On May 30 and 31, following weeks of wildcat strikes, tens of thousands of teachers, healthcare workers, public employees and their supporters carried out mass demonstrations and roadblocks across Salta, called the “21st Century Salteñazo” in the Buenos Aires daily Página 12, alluding to 1969.
As it did 54 years ago, the Peronist trade union bureaucracy is working today to suppress the emerging upsurge across Argentina. Meanwhile, each major pseudo-left party is calling for conferences of their own factions within the teachers’ trade unions for emergency discussions.
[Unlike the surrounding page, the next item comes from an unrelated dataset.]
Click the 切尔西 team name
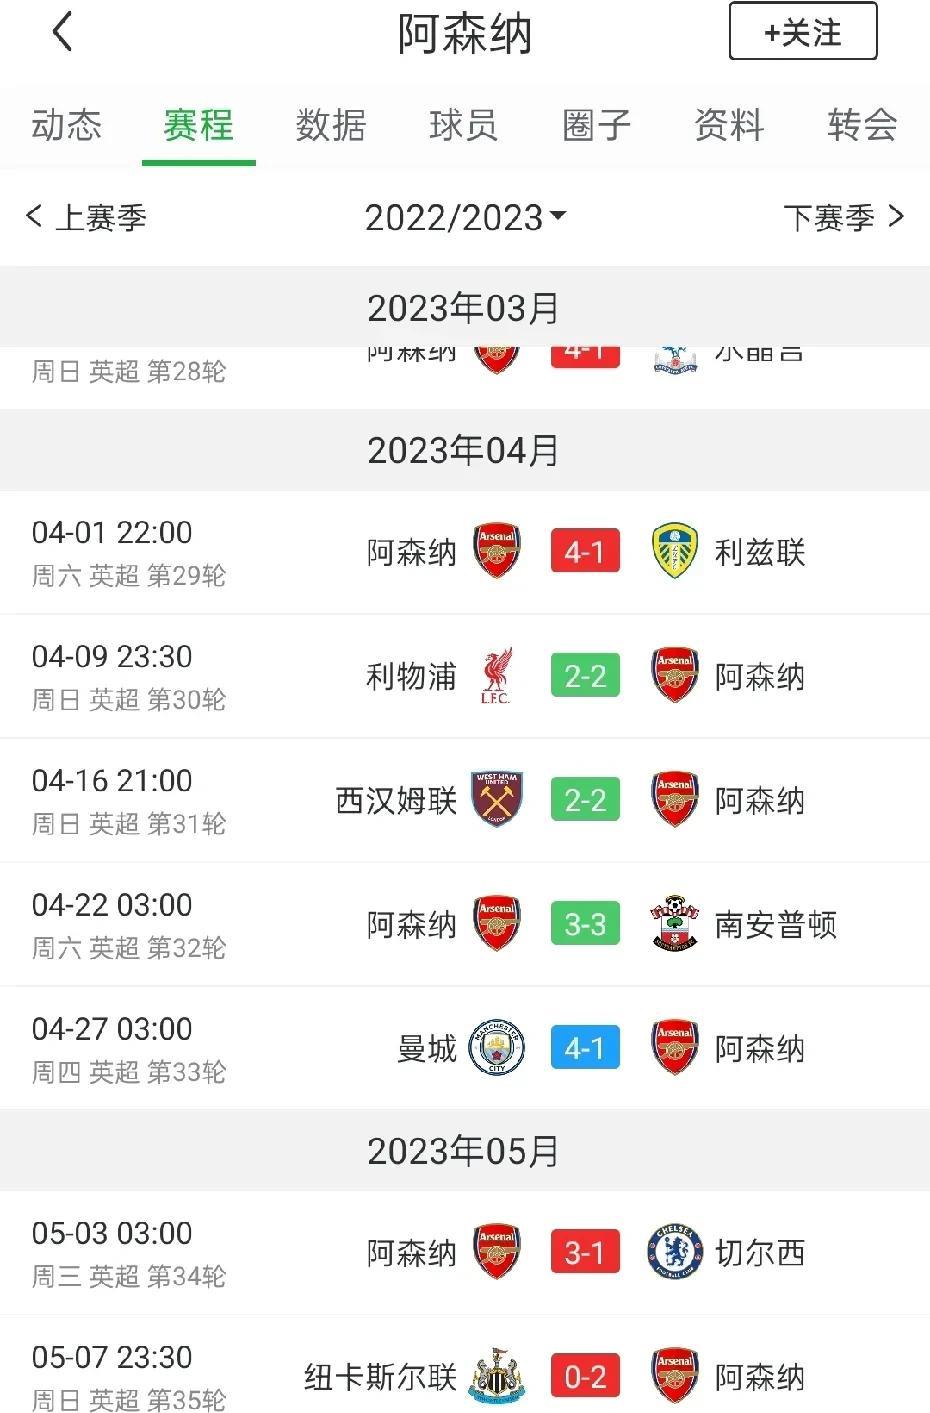930x1413 pixels. (x=760, y=1252)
Ultimately, each tendency seeks to channel the protests behind their own maneuvers with sections of the ruling class. This was demonstrated by the appeal by the Partido Obrero and the Morenoite Workers Socialist Movement (MST) to “all the left and all involved in struggles” to participate in a “national plenum” in Buenos Aires ahead of the presidential elections this year. While both parties are campaigning for their own slate within the so-called Left Workers Front-Unity (FIT-U) coalition, the event will discuss how to “unite the forces of all popular struggles” and present “an alternative for power.”
This means that they are escalating their efforts to form a coalition with sections of the Peronist ruling party. This has already involved joint demonstrations under a fraudulent “united front” with the forces around the Peronist presidential candidate Juan Grabois, the government official Emilio Pérsico and the movements they lead.
In Salta as elsewhere, the Socialist Workers Party (PTS), also part of the FIT-U, is appealing to the Peronist union bureaucracy of the CTA, which supports the Fernandez administration, to call for a general strike. Meanwhile, the Salta Teachers’ Classist Tendency of the pseudo-left party Política Obrera—a faction thrown out of Partido Obrero and led by Jorge Altamira—has been playing a major role in directing the self-convoked workers behind talks with the right-wing Governor Saenz.
On May 31, after the mass demonstrations, the Tendency wrote in a statement: “Let Saenz himself receive us, recognize our elected and revocable delegates as the exclusive representation of teachers and let him fulfill immediately our list of demands since he has the power to do it.”
Workers need to oppose these opportunist proposals, which will only lead to new betrayals. There is nothing that will be resolved by personal appeals to Governor Saenz, any other governor or President Fernandez, all of whom have made clear their commitment to further impoverish workers and let social infrastructure and services collapse against the will of the working majority. All of them must be brought down by the working class, organized independently of all Peronist and pseudo-left factions of the union bureaucracy.